### HOW TO COMPLETE THIS TASK
Your task is to reproduce exactly the lines from the one containing "Image resolution: width=1255" through the last line below, both ends included, and nothing else, with no pictures.

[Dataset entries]
::::::

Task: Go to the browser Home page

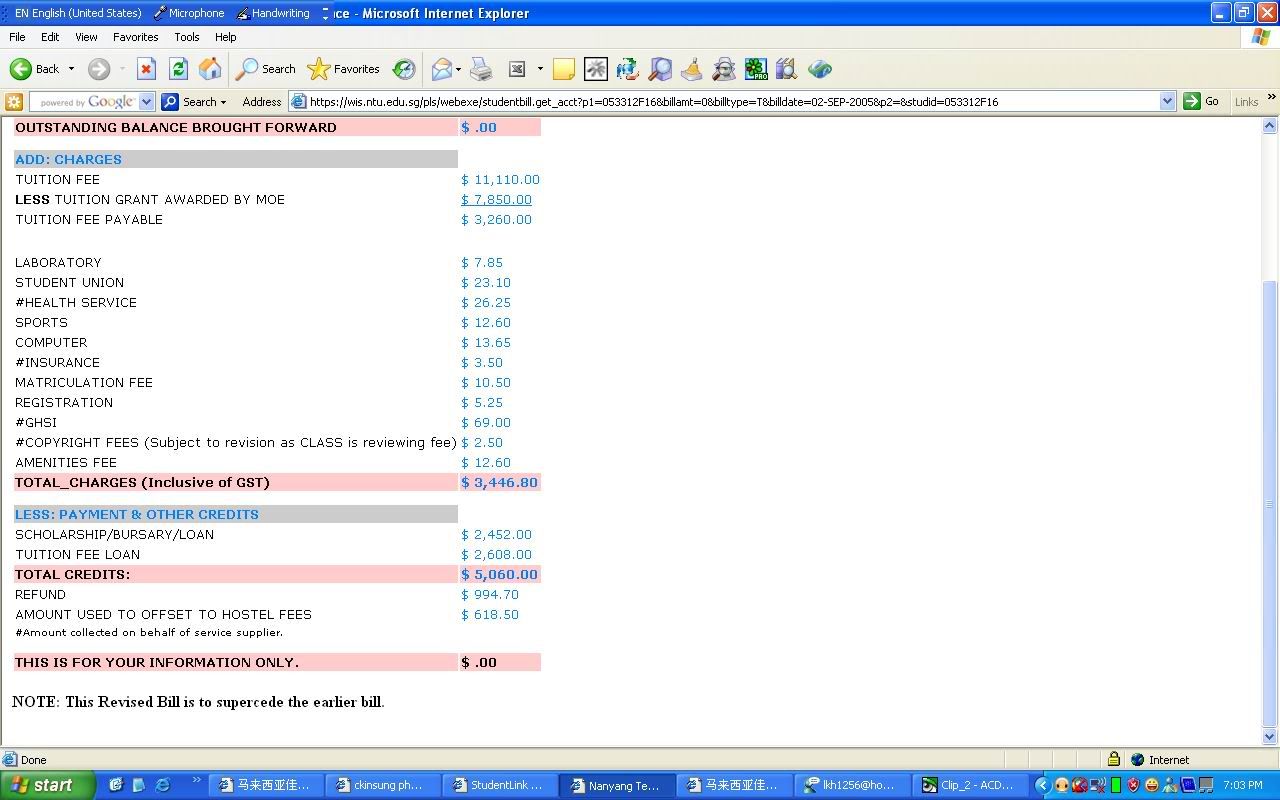Action: (210, 69)
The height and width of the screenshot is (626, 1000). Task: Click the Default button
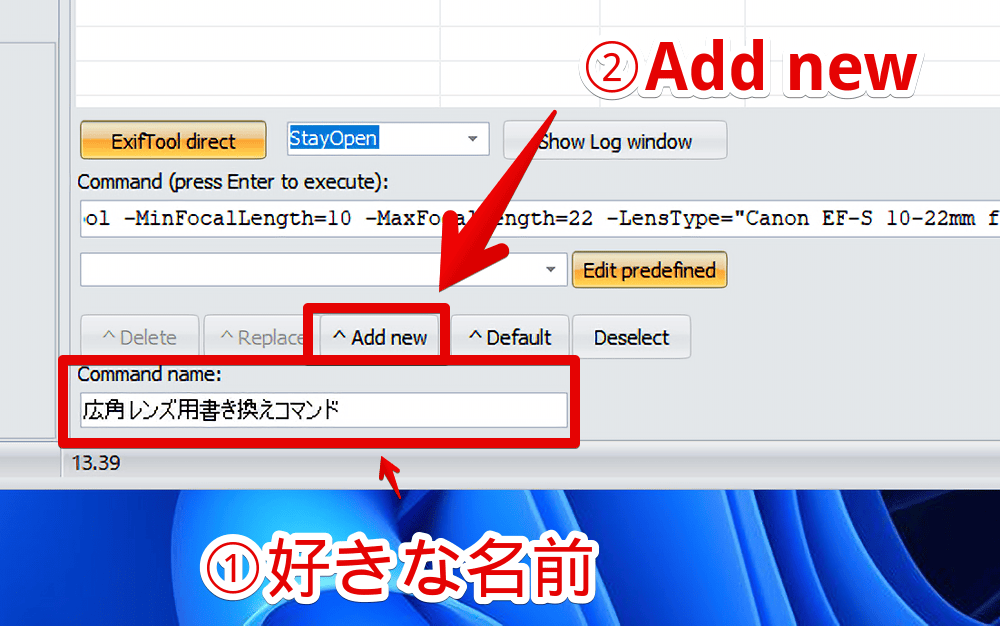511,336
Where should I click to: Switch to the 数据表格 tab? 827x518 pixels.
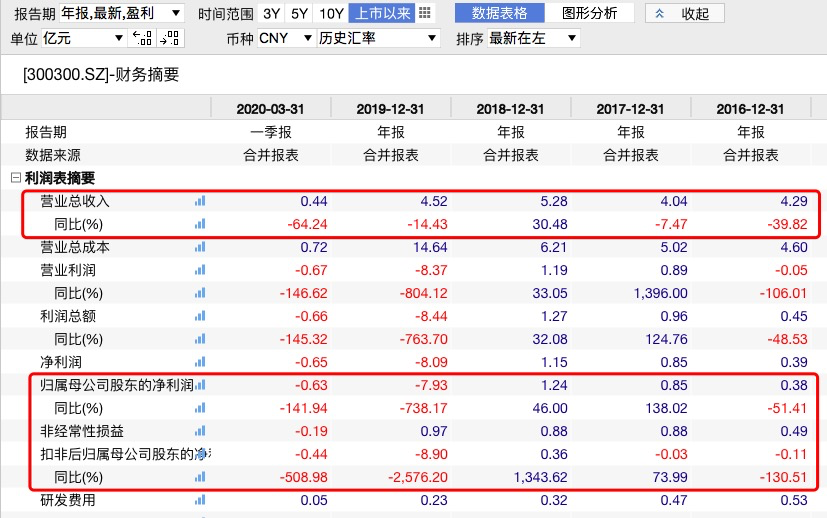tap(500, 13)
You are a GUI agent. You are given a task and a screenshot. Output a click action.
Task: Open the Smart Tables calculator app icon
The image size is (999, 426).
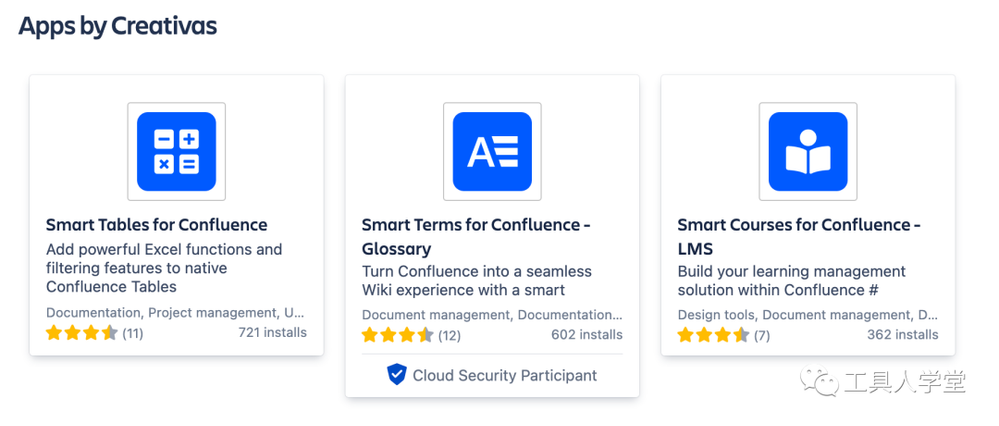point(176,152)
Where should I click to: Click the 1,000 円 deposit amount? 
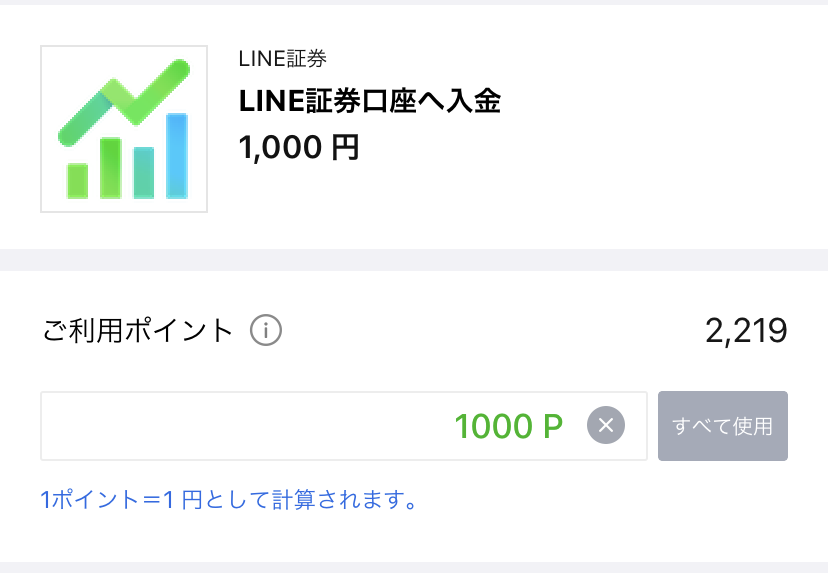click(x=299, y=147)
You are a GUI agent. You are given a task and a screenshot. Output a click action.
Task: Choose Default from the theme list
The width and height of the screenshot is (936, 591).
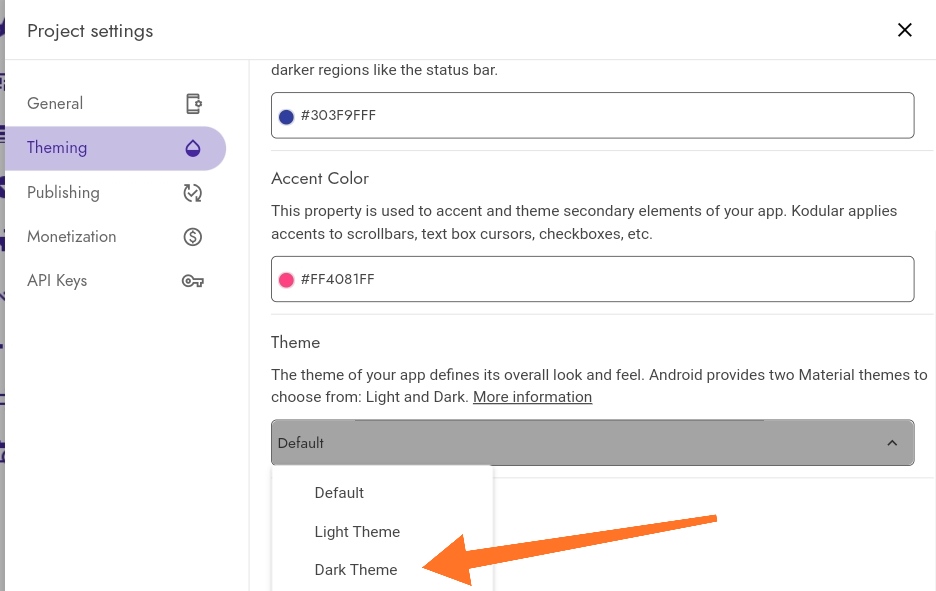[339, 493]
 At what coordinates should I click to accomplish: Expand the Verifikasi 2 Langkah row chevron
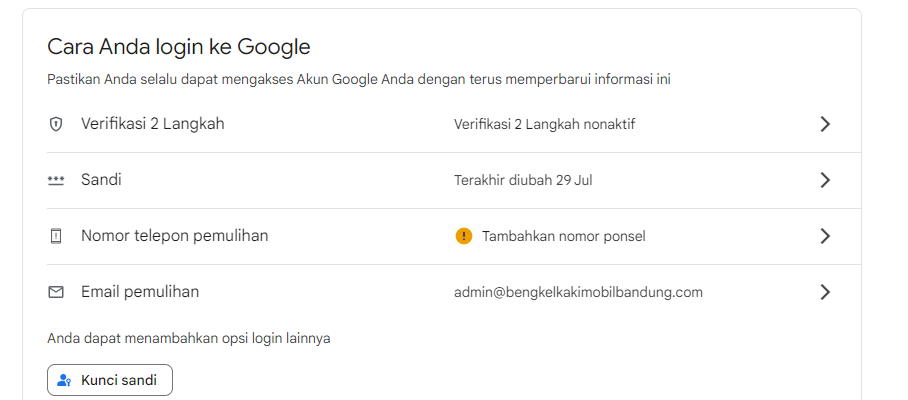[x=825, y=124]
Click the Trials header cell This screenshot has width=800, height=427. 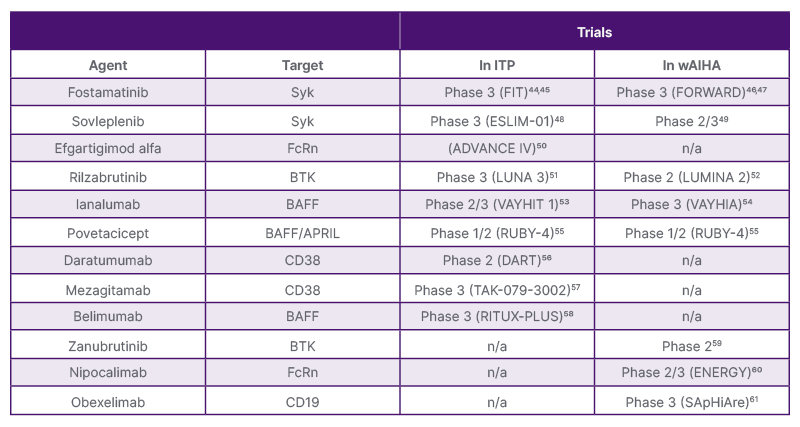594,32
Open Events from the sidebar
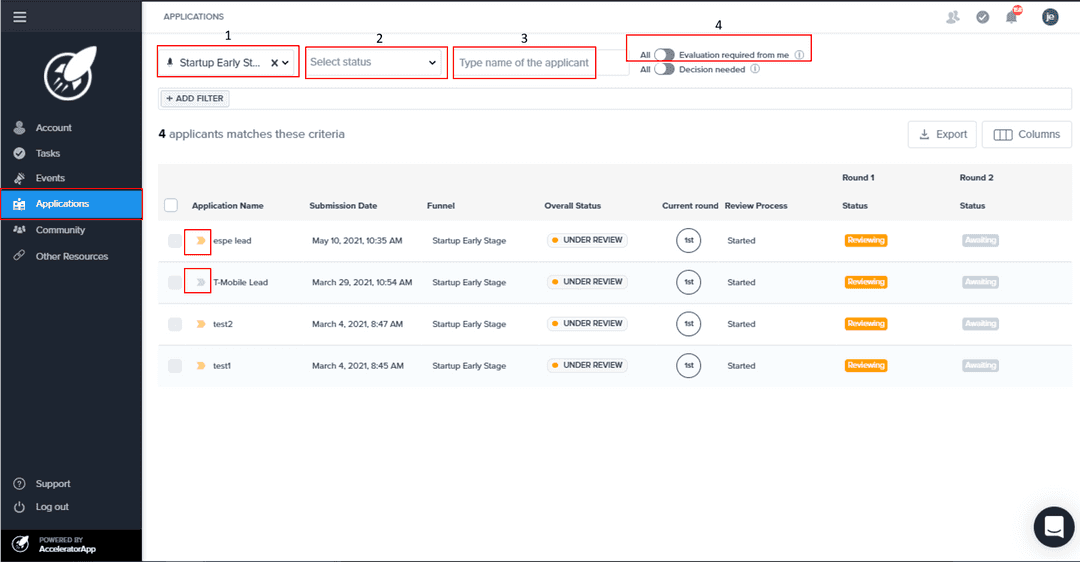Viewport: 1080px width, 562px height. tap(50, 178)
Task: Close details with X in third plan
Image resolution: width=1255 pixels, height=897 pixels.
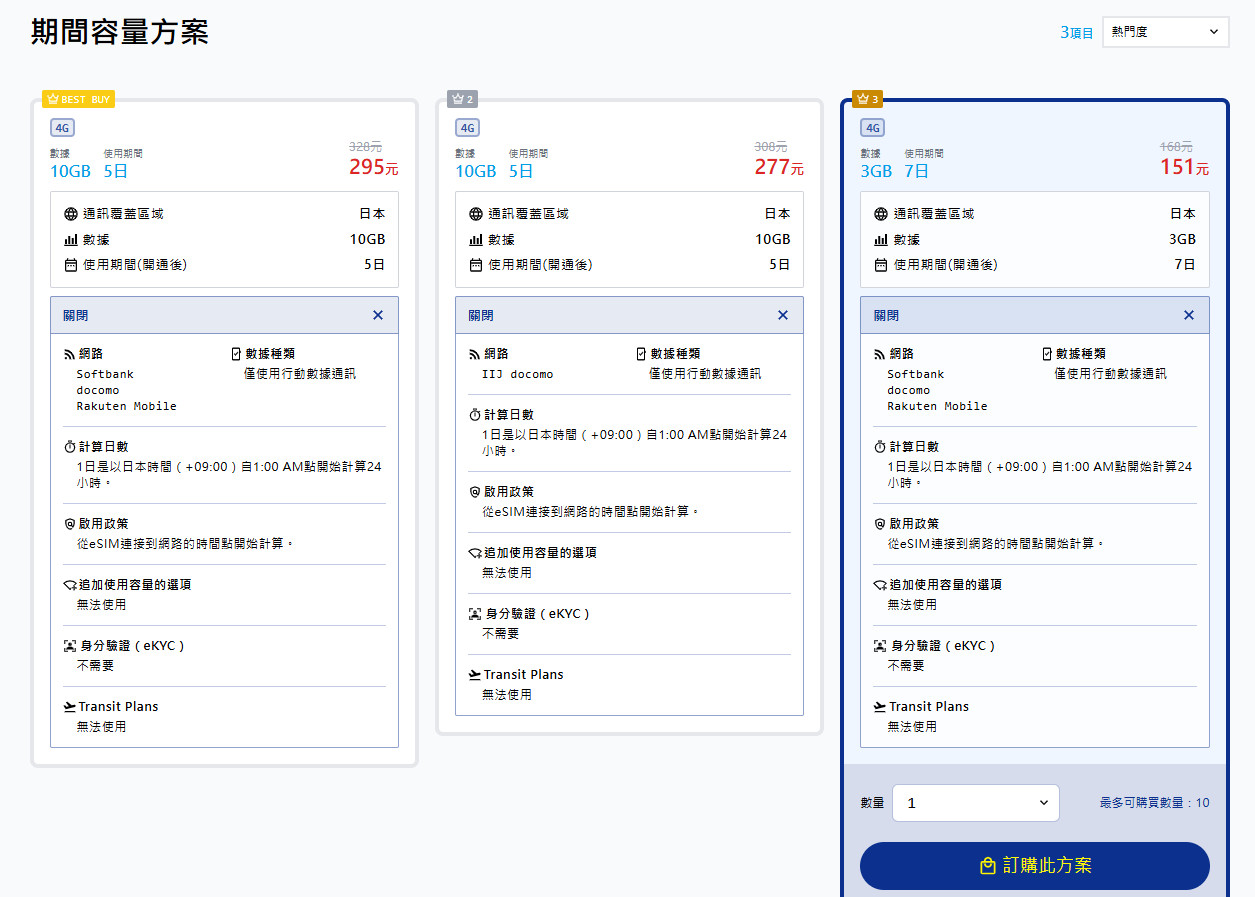Action: tap(1189, 315)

::::::

### SOLUTION
Image resolution: width=1255 pixels, height=897 pixels.
Action: tap(1189, 315)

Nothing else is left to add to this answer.